**DESCRIPTION OF THE TASK**
Copy word for word the part of the article on the Tyler hack below, starting with "The publicly traded" and going on through "states and abroad.".

**TEXT SEGMENT**
▽

Tyler said it shut down access to external systems after discovering the breach early Wednesday, enlisted independent information technology experts and notified law enforcement.

The Texas Department of Information Resources said it could not comment because of an ongoing federal investigation. The FBI declined to comment.

On Thursday, Department of Homeland Security and FBI officials issued a new warning that election results reporting systems could be attractive targets for hackers seeking to interfere in the Nov. 3 presidential election. In addition to spreading disinformation, foreign actors and cybercriminals could seek to change existing websites.

A major concern is the hacking of election-related sites — or adjacent computer networks from which hackers could reach them — by profit-seeking ransomware purveyors.

Customers' use of Tyler products for election data reporting appears limited.

Nashville's information technology director said the city uses a Tyler “open-data” product, Socrata, to post unofficial election night results, among other uses. A spokeswoman for Ramsey County, Minnesota's second-largest, which includes the state capital of St. Paul, said it uses Socrata to report election results but does not post them until they have been certified. In both instances, the data comes from separate election authorities.

Tyler said Socrata data is hosted on Amazon Web Services, not on the network that was hacked.

The publicly traded S&P 500 company, provides software services for everything from jail and court management systems to payroll, human resources, tax and bill collection and land records. It also serves schools. Tyler says it has 5,500 employees and 1,500 customers in all 50 states and abroad.

A cybersecurity expert assisting municipalities that are Tyler customers, Mike Hamilton of CI Security, said he was concerned hackers may have obtained access to customers' passwords stored on its network and could penetrate their systems. Hamilton, a former chief information security officer for Seattle, said Tyler should be notifying customers to immediately reset all their passwords as a precaution.

“It’s completely possible that bad guys have been in there for a good amount of time,” he said.

Ramsey County spokeswoman, Allison Winters, said the Socrata platform is hosted remotely "and is entirely web based.” She said it does not, however, employ two-factor authentication for logging in by county employees— a serious cybersecurity deficiency that makes stealing log-in credentials easier.

△

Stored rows
▽

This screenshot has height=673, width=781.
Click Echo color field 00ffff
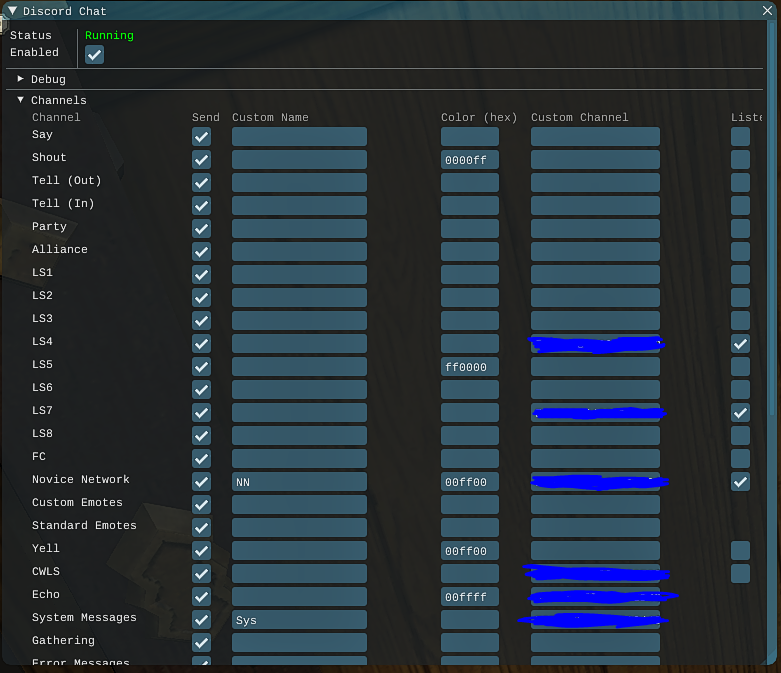coord(469,597)
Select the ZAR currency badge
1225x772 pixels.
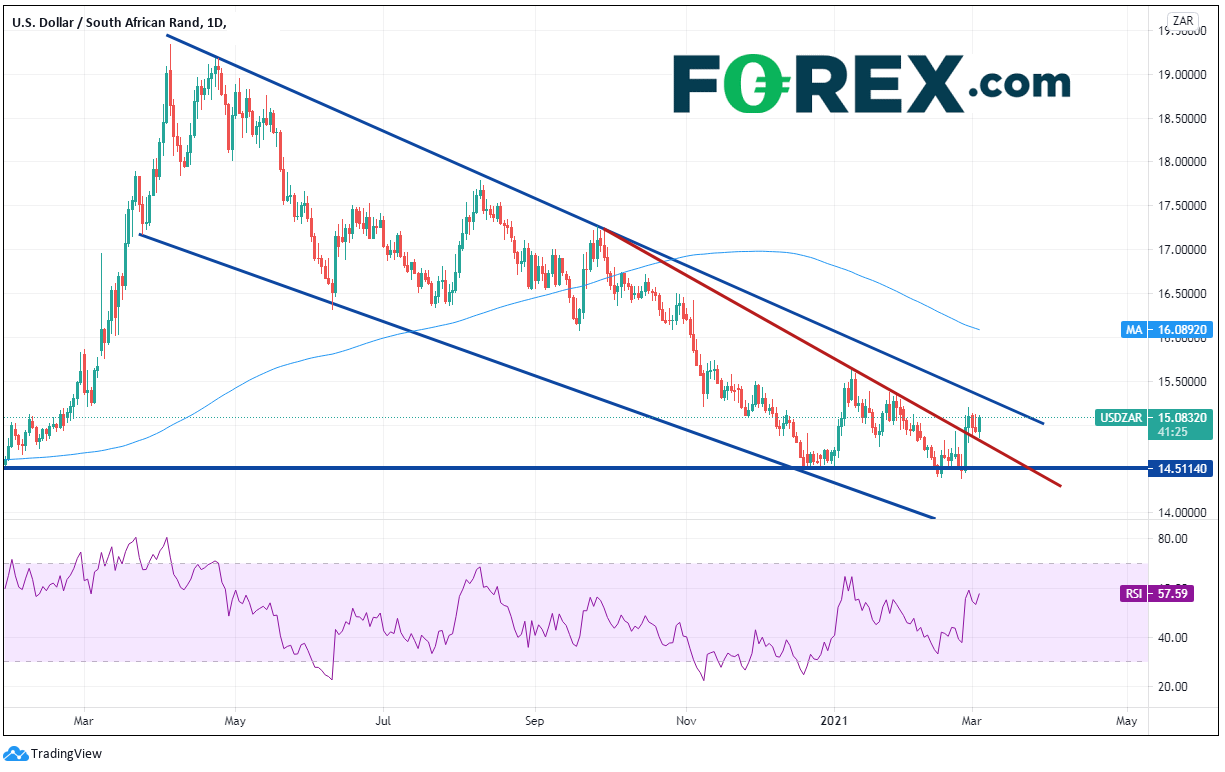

△

**YOUR RESPONSE**
The publicly traded S&P 500 company, provides software services for everything from jail and court management systems to payroll, human resources, tax and bill collection and land records. It also serves schools. Tyler says it has 5,500 employees and 1,500 customers in all 50 states and abroad.